In his closing arguments, Williams pointed out that Bradley, who testified for Mann, said of the graph, “They huffed and they puffed and couldn’t blow it down.”

“If the original hockey stick curve had indeed been wrong, we would know by now. If assertions of global warming were wrong, we would know by now,” Mann writes.

As the moment when the judge would send the case to the jury drew closer, Simberg’s lawyer,  Weatherford, and Steyn, who represented himself, offered their closing arguments. Speaking directly to the jury, though glancing regularly at Mann and his lawyers, Weatherford repeatedly challenged Mann’s case and stated that “Rand [Simberg] was right” to question Mann’s scientific credibility.

Steyn, on the other hand, at times appeared more intent on bitterly attacking both the U.S. justice system — Steyn, who is Canadian, claimed that “in my country,” Mann’s case would have been thrown out — and Mann himself, calling the scientist a “vanity plaintiff” and a “humbug with no case.”

The judge gave Williams a few minutes to rebut the defense’s closing arguments. In a telling moment, the veteran lawyer urged the jury to consider how punitive damages could serve not just as punishment for Simberg and Steyn’s comments, but, more importantly — and perhaps more constructively — as a deterrent for others pursuing a climate denial strategy founded on baseless personal attacks against scientists who disagree with them.

Williams’s voice rose as he began to exclaim to the jury that “these attacks on climate scientists have to stop.” But his statement drew immediate objections from Weatherford and Steyn.

After a brief conference, Judge Irving sustained the objections, and ordered the jury to disregard Williams’s comments. “This case is not about climate science,” the judge admonished.

In a literal sense, the judge was correct: Defamation laws say nothing about climate change or climate science or climate scientists.

But it is also clear that, time and time again, Simberg and Steyn succeeded in shifting the focus of the trial away from their rhetoric that compared Mann to a convicted child molestor, and instead toward a strategy of questioning and undermining Mann’s conclusions about climate science.

Regardless of the jury’s verdict in Mann’s favor, this strategy of attacking scientists and putting science itself on trial looks set to continue.

= = = =

● **Work instructions**:
1 > In the account of the Mann defamation trial, what did Judge Irving say to the jury when ordering it to disregard Williams's comments?
2 > Decide whether each statement agrees with the account of the Mann defamation trial. Answer yes or no for each, and quote the words from the account that decide it.
(a) Steyn was represented by a lawyer during the closing arguments.
(b) Bradley testified on Mann's behalf.
(c) Judge Irving overruled the objections from Weatherford and Steyn.
3 > Continue the account of the Mann defamation trial, starting after its last sentence.
The rows that follow come from a separate source and are unrelated to the account of the Mann defamation trial.

= = = =

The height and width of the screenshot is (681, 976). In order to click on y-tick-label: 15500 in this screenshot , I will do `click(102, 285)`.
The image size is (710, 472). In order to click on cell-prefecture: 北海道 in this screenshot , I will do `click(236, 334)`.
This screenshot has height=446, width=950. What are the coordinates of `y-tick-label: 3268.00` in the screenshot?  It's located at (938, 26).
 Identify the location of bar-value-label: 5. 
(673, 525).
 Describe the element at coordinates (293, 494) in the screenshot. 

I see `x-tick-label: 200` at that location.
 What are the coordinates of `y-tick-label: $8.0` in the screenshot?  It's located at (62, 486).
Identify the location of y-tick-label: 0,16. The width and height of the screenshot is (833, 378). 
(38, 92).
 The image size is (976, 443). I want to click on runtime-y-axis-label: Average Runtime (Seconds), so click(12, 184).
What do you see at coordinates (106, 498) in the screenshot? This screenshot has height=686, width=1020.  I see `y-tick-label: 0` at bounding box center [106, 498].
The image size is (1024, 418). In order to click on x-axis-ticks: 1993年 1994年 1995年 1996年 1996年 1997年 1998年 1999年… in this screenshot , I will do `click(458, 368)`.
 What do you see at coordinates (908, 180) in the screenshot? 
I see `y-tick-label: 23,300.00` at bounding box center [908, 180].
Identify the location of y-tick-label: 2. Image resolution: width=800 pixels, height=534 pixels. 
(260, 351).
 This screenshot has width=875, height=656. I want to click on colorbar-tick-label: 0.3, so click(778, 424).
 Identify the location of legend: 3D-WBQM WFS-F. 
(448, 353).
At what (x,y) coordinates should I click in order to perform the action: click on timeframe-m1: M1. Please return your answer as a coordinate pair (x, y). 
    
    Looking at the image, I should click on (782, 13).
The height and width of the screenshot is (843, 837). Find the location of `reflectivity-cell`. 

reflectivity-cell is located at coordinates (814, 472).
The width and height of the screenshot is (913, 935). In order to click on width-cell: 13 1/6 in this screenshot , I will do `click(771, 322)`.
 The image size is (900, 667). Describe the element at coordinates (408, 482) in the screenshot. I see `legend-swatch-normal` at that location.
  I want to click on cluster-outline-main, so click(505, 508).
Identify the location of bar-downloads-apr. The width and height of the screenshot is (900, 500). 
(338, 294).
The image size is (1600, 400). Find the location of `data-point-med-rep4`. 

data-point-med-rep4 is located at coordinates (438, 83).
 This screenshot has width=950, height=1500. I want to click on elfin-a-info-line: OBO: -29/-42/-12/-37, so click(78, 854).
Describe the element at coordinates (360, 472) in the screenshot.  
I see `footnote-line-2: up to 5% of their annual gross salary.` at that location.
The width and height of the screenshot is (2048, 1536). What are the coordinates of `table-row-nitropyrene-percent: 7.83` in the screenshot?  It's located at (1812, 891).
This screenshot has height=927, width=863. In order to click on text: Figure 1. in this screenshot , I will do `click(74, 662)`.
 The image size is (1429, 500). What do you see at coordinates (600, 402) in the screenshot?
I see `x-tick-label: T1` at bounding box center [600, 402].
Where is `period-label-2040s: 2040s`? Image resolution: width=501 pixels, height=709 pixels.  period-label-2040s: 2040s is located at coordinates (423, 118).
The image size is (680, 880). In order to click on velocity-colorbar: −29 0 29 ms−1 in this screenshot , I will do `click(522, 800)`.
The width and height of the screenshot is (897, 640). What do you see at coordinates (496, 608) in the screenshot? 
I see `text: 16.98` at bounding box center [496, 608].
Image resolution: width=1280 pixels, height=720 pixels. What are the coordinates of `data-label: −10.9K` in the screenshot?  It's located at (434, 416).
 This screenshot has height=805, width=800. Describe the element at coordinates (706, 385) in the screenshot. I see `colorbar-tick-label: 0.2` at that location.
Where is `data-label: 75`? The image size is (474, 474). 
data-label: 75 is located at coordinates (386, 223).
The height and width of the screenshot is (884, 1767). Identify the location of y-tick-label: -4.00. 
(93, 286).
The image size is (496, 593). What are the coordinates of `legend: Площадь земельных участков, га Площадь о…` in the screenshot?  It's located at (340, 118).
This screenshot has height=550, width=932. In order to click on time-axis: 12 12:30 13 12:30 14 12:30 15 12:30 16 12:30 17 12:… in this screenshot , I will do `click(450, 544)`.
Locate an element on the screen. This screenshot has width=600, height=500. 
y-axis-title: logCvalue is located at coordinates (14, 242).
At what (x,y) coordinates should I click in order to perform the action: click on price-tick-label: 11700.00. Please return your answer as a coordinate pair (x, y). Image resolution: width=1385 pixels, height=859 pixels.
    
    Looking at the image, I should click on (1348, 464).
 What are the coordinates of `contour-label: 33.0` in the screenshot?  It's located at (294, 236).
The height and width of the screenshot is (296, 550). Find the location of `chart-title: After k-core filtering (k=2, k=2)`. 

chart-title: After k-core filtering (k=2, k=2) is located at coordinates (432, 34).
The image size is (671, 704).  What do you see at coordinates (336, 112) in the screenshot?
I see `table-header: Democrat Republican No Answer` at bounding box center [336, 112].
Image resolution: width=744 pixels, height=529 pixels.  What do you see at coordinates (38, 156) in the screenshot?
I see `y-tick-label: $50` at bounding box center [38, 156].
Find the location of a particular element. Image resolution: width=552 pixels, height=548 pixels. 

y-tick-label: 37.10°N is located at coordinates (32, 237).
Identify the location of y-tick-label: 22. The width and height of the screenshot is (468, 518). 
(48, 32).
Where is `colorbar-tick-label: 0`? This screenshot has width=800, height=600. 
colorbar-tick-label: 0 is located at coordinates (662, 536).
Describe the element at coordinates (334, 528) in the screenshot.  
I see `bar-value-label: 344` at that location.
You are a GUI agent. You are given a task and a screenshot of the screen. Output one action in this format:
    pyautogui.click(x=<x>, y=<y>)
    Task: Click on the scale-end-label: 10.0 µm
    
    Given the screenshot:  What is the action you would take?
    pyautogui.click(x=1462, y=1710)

= = = =

● **Replies**:
1 > "This case is not about climate science."

2 >
(a) No: "Steyn, who represented himself"
(b) Yes: "Bradley, who testified for Mann"
(c) No: "Judge Irving sustained the objections"

3 >
In the end, Simberg and Steyn’s comparison of Mann to child molester Jerry Sandusky was not just inappropriate but also factually incorrect — and now a court found that it harmed his reputation. Looking back on recent history, the attacks on Mann could be compared with attacks on Anthony Fauci, the lead scientist in former President Donald Trump’s White House COVID-19 Response Team, who faced a barrage of vaccine skeptics and, in many ways, became a villain whose demonization served as a tool to undermine an entire movement.

Like Fauci, Mann is a truth teller in the face of denialism and misinformation.

Yet decades of denial, delay, and disinformation about climate change have made clear that simply letting facts speak for themselves — exposing the truth, and assuming that will be enough to spark action — is insufficient.

“We would like to live in a world in which the facts speak for themselves, but unfortunately that’s not always the case,” Kurtz, of the Climate Science Legal Defense Fund, told DeSmog.

As a result, Kurtz said, “It’s not surprising that scientists are doing more to fight back. Michael Mann, I think, is most prominent among those who are fighting back, but I think there are a lot of other scientists who have decided to become more public about what they’ve experienced or tried to be more assertive in the ways that they challenge some of these totally baseless accusations.”

The fact that Mann has continued to make his case and defend the integrity of climate science could have a galvanizing effect, Kurtz said.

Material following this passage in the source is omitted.